■ AIM OF THE TASK ■
Beginning at whichever line contains "Bewerbung (132, 1939)", reproduce each line of the records below word for word, ending with the last, and add nothing.
--- START ---
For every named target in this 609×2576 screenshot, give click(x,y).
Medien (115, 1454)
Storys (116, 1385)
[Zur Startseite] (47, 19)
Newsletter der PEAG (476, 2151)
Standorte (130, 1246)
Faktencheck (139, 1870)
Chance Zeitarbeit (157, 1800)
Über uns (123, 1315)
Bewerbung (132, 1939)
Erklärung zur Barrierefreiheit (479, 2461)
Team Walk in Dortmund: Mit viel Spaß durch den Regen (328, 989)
--- END ---
■ EXERCISE OUTPUT ■
Bewerbung (132, 1939)
Erklärung zur Barrierefreiheit (479, 2461)
Team Walk in Dortmund: Mit viel Spaß durch den Regen (328, 989)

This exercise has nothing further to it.